Yuan began his career in the Qing brigade of the Anhui army, commanded by Li Hongzhang, which was dispatched to Korea in 1882 to try to prevent Japanese encroachment in the area. The political crises of that remote kingdom repeatedly offered him opportunities to prove the correctness of his judgment and the promptness of his action, especially in military and economic affairs. In 1885 he was made Chinese commissioner at Seoul, and his energetic and loyal service to the throne contributed to the outbreak of the Sino-Japanese War of 1894–95.

With the destruction of China’s navy and army by Japan in the war, the Qing capital of Beijing was exposed to external and internal attack; in consequence, the training of a new army became an urgent task that fell on Yuan. As the division under his command was the only remnant of China’s army that survived the Boxer Rebellion of 1900, Yuan’s political stature became greater than that of all others, and in 1901 he was given the viceroyalty of the metropolitan province. In that office, and later as a grand councillor, he was to play a decisive part in China’s modernization and defense programs; throughout, he enjoyed the trust and unflinching support of the dowager empress Cixi. On the death of the empress (1908), his opponents, notably the regent for the infant emperor, stripped him of all his offices and sent him home. Nevertheless, when the tide of revolution threatened to engulf the Qing dynasty, the throne was to need his service once more.

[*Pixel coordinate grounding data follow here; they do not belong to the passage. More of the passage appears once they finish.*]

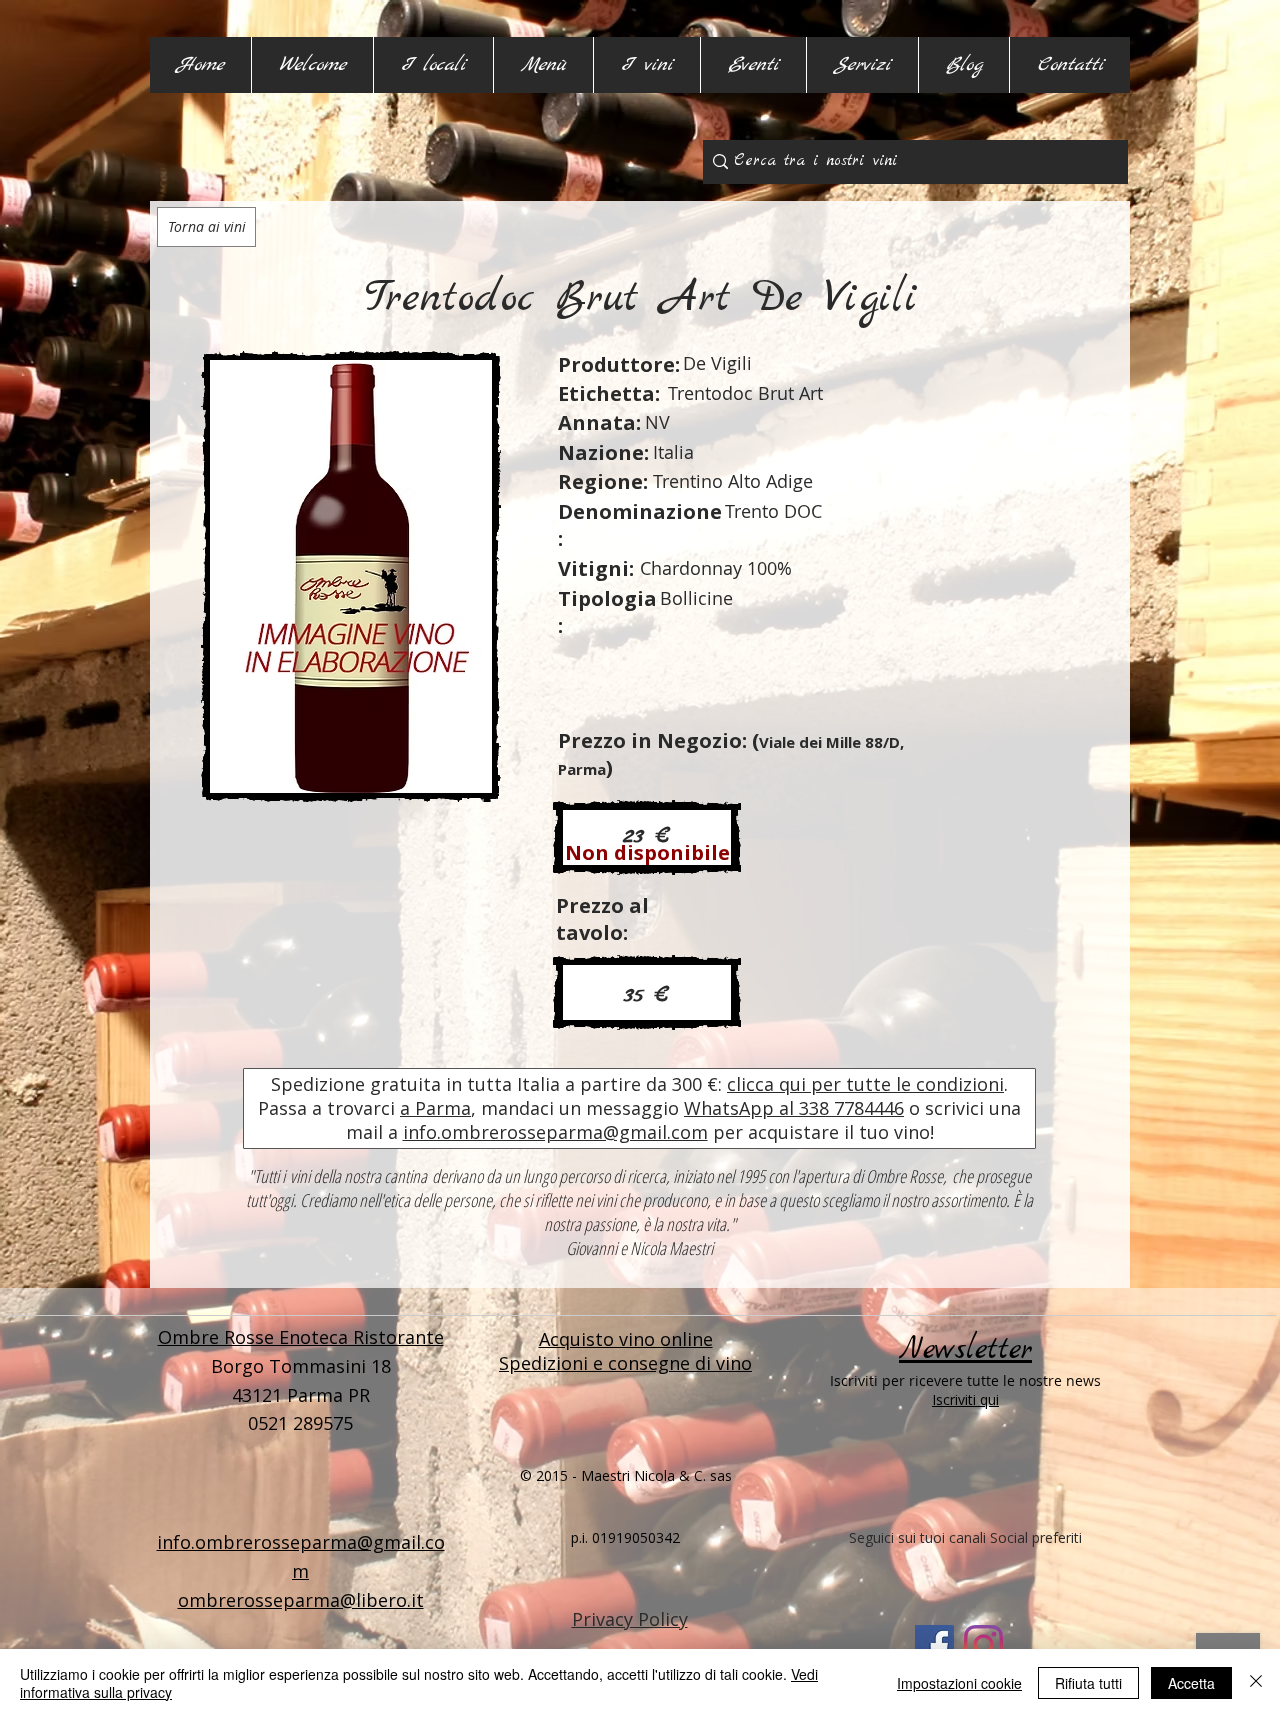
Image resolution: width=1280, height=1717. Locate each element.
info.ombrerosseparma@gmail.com (555, 1132)
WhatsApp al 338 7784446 (794, 1108)
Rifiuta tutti (1088, 1683)
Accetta (1191, 1683)
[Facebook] (934, 1644)
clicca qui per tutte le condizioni (865, 1084)
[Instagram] (983, 1644)
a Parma (435, 1108)
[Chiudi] (1256, 1683)
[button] (433, 65)
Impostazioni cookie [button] (959, 1683)
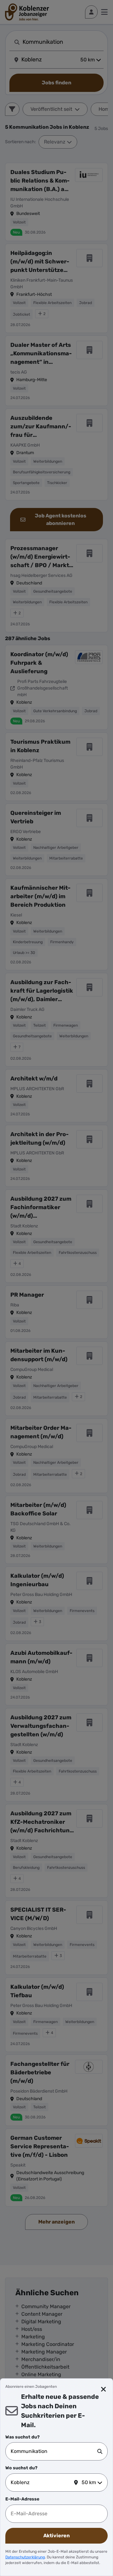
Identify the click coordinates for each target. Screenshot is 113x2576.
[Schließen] (104, 2389)
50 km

At this critical juncture, Yuan appeared to conservatives and revolutionaries alike as the only man who could lead the country to peace and unity, and so both the emperor in Beijing and the provisional president in Nanjing recommended Yuan to be the first president of China. The treasury then was empty; the provinces were in the hands of local war lords; a permanent constitution was still in the making; and the newly elected National Assembly was, to Yuan, too quarrelsome and too cumbersome for the good of the country. When his plan for a gigantic foreign loan was obstructed by the Nationalist Party (Kuomintang) in the National Assembly, he ruthlessly murdered the chairman of the party and undermined the assembly, thus bringing about a revolt against him in 1913. His victory in that struggle marked the end of all hopes for parliamentary democracy in China. Thereafter, he contrived to make himself president for life and then boldly announced a new imperial dynasty with himself as emperor in 1915–16. Yuan’s last attempt, ironically, sowed dissension even among the conservative civilian and military forces that had supported him. Widespread opposition, backed by Japan, rose to challenge his authority. Yuan found his European friends preoccupied by World War I and his old lieutenants unwilling to fight. He was forced to abolish the newly announced monarchy in March 1916 and died three months later.